> **PASSAGE PROVIDED**

Critically, data integrity is also protected.
“You know that the data is good because of the ability to buffer data at the edge if there are any outages of communication at the facility,” says Trent Boudreaux, director of technical services at The Integration Group of Americas Inc. (TIGA). “One-second data is stored for over a week, so if there is no connection and the connection comes back online, the system can backfill and operate with that data.”
Though interest in edge computing is on the rise, capturing, processing and visualizing critical data at the remote edge of the network can be difficult and expensive. To address this challenge, Ignition Edge offers five options (Panel, Compute, Sync Services, EAM and IIoT) for limited and low-cost Ignition software solutions to allow for data collection, visualization and system management at the edge of the network. Ignition Edge allows users to migrate legacy infrastructure to the MQTT protocol to implement Industrial IoT architecture and enables utilities to have an end-to-end solution for IIoT. The software can be embedded onto legacy hardware, and allows for local visibility through local HMIs.
White began working in 2018 on a full SCADA upgrade for Sylvan Lake in Alberta, transitioning the utility from a traditional SCADA to Ignition utilizing MPPT technology. This included transitioning 21 water and wastewater sites into one SCADA system. White installed Ignition Edge on FreeWave ZumLink radios. “It really cut down on hardware requirements at each site,” White says. “It simplified how to make the edge smart by just replacing the radio hardware. I did not have to replace the control systems or anything.”
By leveraging Ignition Edge, White says the functionality for the client was “night and day in comparison.”
“They had complete and reliable control with real-time, live data and better diagnostics on communications stats,” White says. “Just to have that at their fingertips was really helpful, especially when diagnosing an old system when having communication issues.”

[Items from a data source]
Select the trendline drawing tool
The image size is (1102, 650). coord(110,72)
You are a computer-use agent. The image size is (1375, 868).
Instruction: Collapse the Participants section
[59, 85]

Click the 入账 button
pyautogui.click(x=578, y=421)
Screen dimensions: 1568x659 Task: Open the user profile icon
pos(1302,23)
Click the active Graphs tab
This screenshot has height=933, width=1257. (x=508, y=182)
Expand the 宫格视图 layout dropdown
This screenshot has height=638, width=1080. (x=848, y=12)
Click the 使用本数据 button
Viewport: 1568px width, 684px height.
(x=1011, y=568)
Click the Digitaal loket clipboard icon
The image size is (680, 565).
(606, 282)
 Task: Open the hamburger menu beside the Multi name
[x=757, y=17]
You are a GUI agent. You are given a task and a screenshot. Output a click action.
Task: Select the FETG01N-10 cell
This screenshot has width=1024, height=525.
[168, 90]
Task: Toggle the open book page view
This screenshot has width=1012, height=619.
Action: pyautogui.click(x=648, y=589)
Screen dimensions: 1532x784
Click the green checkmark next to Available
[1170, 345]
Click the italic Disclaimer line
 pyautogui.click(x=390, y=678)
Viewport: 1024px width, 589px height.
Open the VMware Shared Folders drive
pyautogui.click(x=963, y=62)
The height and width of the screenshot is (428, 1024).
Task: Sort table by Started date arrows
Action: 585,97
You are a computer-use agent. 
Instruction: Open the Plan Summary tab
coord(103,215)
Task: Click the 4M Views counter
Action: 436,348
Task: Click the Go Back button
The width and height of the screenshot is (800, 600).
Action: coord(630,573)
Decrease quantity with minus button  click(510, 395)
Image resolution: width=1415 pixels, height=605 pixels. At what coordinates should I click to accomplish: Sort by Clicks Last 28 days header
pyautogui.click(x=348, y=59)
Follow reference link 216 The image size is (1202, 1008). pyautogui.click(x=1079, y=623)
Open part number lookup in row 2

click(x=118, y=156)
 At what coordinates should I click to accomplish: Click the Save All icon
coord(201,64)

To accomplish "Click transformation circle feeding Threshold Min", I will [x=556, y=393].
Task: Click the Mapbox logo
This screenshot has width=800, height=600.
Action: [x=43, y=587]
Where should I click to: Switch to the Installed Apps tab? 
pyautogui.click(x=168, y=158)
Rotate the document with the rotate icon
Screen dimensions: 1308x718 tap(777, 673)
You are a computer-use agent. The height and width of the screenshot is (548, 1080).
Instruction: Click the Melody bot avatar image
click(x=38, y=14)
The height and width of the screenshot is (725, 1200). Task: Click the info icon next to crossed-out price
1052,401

> **EXERCISES**
• a. Summarize the passage on Ignition Edge in two sentences.
• b. From the passage on Ignition Edge, return the part starting with "Though interest in" and going on through "through local HMIs.", copied word for word.

> **RESPONSES IN ORDER**
• a. Ignition Edge offers five low-cost software options for data collection, visualization and system management at the edge of the network, and it protects data integrity by buffering data at the edge during communication outages. In a SCADA upgrade for Sylvan Lake in Alberta, White installed it on FreeWave ZumLink radios, which cut down on hardware requirements at each site and gave the client complete and reliable control with real-time, live data.

• b.
Though interest in edge computing is on the rise, capturing, processing and visualizing critical data at the remote edge of the network can be difficult and expensive. To address this challenge, Ignition Edge offers five options (Panel, Compute, Sync Services, EAM and IIoT) for limited and low-cost Ignition software solutions to allow for data collection, visualization and system management at the edge of the network. Ignition Edge allows users to migrate legacy infrastructure to the MQTT protocol to implement Industrial IoT architecture and enables utilities to have an end-to-end solution for IIoT. The software can be embedded onto legacy hardware, and allows for local visibility through local HMIs.